WHAT NEEDS TO BE DONE:
Starting at the line with "Sort by the" and going on through the line with "Click the Spaces: 4", reproduce each line in the records below exactly and nothing more.

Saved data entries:
────────
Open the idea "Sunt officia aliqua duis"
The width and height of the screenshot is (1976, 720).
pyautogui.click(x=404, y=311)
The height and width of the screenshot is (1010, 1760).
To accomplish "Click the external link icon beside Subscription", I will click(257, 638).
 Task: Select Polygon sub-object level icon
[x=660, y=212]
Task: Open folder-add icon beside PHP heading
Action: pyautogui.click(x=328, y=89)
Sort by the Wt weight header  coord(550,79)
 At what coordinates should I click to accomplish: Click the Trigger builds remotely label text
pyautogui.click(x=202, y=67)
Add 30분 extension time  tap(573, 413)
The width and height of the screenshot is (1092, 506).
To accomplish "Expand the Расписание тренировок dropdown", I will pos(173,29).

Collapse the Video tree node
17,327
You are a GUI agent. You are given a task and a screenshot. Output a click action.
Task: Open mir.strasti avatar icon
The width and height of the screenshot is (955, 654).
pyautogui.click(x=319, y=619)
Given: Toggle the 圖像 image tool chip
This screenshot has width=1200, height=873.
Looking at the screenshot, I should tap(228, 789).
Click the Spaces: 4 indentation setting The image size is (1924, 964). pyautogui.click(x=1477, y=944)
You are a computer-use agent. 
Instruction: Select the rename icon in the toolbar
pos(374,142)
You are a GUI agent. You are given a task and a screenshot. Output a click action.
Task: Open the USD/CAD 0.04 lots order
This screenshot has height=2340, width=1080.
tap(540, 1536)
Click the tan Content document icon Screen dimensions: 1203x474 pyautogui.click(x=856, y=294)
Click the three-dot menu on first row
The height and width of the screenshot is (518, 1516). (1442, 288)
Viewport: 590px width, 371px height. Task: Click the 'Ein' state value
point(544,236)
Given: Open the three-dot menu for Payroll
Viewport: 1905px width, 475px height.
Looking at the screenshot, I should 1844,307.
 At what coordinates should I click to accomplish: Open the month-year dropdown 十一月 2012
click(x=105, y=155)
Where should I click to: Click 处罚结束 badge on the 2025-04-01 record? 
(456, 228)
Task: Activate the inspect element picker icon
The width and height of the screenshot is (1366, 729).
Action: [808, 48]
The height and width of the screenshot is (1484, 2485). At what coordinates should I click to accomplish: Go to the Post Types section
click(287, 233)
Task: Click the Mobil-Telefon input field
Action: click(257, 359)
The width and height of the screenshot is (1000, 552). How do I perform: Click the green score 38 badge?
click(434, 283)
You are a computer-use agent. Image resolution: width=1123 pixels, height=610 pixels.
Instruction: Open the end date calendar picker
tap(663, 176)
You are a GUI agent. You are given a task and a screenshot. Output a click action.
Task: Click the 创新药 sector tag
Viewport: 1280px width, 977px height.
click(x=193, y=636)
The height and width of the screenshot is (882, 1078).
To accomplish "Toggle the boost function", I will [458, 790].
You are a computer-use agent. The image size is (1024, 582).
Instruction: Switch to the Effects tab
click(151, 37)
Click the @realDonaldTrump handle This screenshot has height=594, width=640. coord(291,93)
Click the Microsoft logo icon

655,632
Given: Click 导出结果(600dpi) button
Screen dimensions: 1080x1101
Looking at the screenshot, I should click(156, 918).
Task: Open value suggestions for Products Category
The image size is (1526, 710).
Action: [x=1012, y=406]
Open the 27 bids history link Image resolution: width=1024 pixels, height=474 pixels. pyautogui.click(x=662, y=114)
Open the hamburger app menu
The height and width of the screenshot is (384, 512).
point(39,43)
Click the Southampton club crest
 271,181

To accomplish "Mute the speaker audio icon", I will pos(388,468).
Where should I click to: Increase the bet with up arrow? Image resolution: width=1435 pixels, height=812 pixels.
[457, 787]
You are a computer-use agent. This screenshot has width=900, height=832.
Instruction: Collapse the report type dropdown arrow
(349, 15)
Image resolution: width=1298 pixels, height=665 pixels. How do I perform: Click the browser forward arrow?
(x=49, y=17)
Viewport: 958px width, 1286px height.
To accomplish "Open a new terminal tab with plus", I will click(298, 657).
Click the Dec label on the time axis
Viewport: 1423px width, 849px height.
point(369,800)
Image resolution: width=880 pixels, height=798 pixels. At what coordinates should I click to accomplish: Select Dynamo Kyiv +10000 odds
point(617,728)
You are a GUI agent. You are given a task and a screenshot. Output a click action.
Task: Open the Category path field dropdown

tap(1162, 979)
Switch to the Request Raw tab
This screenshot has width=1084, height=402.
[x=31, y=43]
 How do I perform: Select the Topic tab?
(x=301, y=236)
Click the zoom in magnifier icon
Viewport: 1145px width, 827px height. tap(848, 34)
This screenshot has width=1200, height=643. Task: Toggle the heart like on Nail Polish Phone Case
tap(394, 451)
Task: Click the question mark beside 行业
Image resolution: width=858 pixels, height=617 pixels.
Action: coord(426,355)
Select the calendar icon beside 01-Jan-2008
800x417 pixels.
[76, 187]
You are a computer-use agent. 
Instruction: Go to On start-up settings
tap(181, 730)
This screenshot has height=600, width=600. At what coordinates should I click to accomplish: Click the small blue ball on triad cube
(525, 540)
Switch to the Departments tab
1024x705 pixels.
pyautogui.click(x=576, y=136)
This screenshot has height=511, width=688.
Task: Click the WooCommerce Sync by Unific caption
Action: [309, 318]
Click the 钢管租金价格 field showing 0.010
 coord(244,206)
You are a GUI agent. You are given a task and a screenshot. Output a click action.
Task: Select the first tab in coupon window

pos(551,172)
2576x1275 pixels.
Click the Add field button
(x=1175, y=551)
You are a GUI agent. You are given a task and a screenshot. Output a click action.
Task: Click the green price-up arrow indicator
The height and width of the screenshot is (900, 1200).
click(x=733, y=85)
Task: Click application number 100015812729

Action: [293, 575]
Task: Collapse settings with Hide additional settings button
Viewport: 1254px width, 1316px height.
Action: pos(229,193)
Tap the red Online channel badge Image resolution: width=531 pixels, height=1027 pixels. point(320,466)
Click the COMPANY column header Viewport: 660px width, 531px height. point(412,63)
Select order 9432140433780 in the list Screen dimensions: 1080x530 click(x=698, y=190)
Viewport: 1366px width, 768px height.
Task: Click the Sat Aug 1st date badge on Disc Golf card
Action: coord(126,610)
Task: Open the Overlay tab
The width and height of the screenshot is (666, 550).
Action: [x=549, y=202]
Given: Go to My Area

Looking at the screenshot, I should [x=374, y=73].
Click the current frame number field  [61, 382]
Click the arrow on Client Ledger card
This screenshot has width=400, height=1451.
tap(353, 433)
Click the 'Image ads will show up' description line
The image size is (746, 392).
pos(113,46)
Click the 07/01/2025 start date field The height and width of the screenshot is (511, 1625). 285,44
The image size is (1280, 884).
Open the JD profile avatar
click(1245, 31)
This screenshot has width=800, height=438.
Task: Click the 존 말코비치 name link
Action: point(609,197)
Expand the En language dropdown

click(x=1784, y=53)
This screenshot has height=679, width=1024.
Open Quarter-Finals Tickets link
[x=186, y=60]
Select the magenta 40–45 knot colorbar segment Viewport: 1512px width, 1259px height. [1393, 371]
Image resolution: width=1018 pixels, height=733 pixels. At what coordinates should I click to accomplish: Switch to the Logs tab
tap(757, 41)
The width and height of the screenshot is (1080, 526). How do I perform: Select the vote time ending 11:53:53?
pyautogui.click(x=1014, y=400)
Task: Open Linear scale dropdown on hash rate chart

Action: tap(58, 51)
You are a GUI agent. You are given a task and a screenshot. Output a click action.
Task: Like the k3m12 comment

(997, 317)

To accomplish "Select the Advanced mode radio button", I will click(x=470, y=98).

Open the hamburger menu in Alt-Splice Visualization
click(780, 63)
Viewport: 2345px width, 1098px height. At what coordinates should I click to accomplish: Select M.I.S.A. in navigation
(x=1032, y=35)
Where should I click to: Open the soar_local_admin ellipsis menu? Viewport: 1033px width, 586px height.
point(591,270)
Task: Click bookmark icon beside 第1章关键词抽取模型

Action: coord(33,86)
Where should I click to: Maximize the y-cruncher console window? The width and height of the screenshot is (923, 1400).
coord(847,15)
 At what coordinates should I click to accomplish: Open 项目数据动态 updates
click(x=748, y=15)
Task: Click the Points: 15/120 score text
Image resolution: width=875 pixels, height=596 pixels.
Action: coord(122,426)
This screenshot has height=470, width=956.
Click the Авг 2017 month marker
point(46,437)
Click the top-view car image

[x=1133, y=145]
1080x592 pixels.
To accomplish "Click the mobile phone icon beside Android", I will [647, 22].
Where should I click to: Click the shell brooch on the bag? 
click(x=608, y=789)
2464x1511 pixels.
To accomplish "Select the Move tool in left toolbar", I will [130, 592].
────────
WRITTEN ANSWER:
Sort by the Wt weight header  coord(550,79)
 At what coordinates should I click to accomplish: Click the Trigger builds remotely label text
pyautogui.click(x=202, y=67)
Add 30분 extension time  tap(573, 413)
The width and height of the screenshot is (1092, 506).
To accomplish "Expand the Расписание тренировок dropdown", I will pos(173,29).

Collapse the Video tree node
17,327
You are a GUI agent. You are given a task and a screenshot. Output a click action.
Task: Open mir.strasti avatar icon
The width and height of the screenshot is (955, 654).
pyautogui.click(x=319, y=619)
Given: Toggle the 圖像 image tool chip
This screenshot has width=1200, height=873.
Looking at the screenshot, I should tap(228, 789).
Click the Spaces: 4 indentation setting The image size is (1924, 964). pyautogui.click(x=1477, y=944)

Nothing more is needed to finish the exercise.